**Problem:** Each entry should be quoted word for word, including every mark of punctuation.
Segment Start: The data
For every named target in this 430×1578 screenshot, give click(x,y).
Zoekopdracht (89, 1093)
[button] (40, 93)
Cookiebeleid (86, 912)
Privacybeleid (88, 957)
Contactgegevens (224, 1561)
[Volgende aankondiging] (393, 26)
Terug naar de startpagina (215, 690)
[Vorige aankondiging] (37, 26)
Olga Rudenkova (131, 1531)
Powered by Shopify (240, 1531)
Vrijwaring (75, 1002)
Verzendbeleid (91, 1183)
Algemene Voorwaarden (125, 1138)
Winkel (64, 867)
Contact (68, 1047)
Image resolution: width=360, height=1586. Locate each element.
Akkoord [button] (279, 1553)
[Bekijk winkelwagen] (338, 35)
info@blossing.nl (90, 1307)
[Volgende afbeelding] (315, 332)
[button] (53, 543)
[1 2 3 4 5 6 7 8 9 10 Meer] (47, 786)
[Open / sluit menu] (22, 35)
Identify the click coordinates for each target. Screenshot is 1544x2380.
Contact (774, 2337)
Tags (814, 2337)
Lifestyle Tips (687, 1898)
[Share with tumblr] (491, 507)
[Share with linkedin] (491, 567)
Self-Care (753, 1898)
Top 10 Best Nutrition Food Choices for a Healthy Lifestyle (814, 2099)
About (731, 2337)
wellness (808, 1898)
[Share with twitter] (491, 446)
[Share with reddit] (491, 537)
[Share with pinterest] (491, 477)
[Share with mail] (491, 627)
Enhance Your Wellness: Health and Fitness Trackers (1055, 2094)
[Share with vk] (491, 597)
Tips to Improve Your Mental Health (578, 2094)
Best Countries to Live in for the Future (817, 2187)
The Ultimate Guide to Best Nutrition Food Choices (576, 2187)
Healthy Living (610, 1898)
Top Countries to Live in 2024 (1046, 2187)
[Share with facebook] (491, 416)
Segment End: The data
**Written response:**
For every named target in this 430×1578 screenshot, give click(x,y).
Zoekopdracht (89, 1093)
[button] (40, 93)
Cookiebeleid (86, 912)
Privacybeleid (88, 957)
Contactgegevens (224, 1561)
[Volgende aankondiging] (393, 26)
Terug naar de startpagina (215, 690)
[Vorige aankondiging] (37, 26)
Olga Rudenkova (131, 1531)
Powered by Shopify (240, 1531)
Vrijwaring (75, 1002)
Verzendbeleid (91, 1183)
Algemene Voorwaarden (125, 1138)
Winkel (64, 867)
Contact (68, 1047)
Image resolution: width=360, height=1586. Locate each element.
Akkoord [button] (279, 1553)
[Bekijk winkelwagen] (338, 35)
info@blossing.nl (90, 1307)
[Volgende afbeelding] (315, 332)
[button] (53, 543)
[1 2 3 4 5 6 7 8 9 10 Meer] (47, 786)
[Open / sluit menu] (22, 35)
Identify the click coordinates for each target. Screenshot is 1544x2380.
Contact (774, 2337)
Tags (814, 2337)
Lifestyle Tips (687, 1898)
[Share with tumblr] (491, 507)
[Share with linkedin] (491, 567)
Self-Care (753, 1898)
Top 10 Best Nutrition Food Choices for a Healthy Lifestyle (814, 2099)
About (731, 2337)
wellness (808, 1898)
[Share with twitter] (491, 446)
[Share with reddit] (491, 537)
[Share with pinterest] (491, 477)
[Share with mail] (491, 627)
Enhance Your Wellness: Health and Fitness Trackers (1055, 2094)
[Share with vk] (491, 597)
Tips to Improve Your Mental Health (578, 2094)
Best Countries to Live in for the Future (817, 2187)
The Ultimate Guide to Best Nutrition Food Choices (576, 2187)
Healthy Living (610, 1898)
Top Countries to Live in 2024 (1046, 2187)
[Share with facebook] (491, 416)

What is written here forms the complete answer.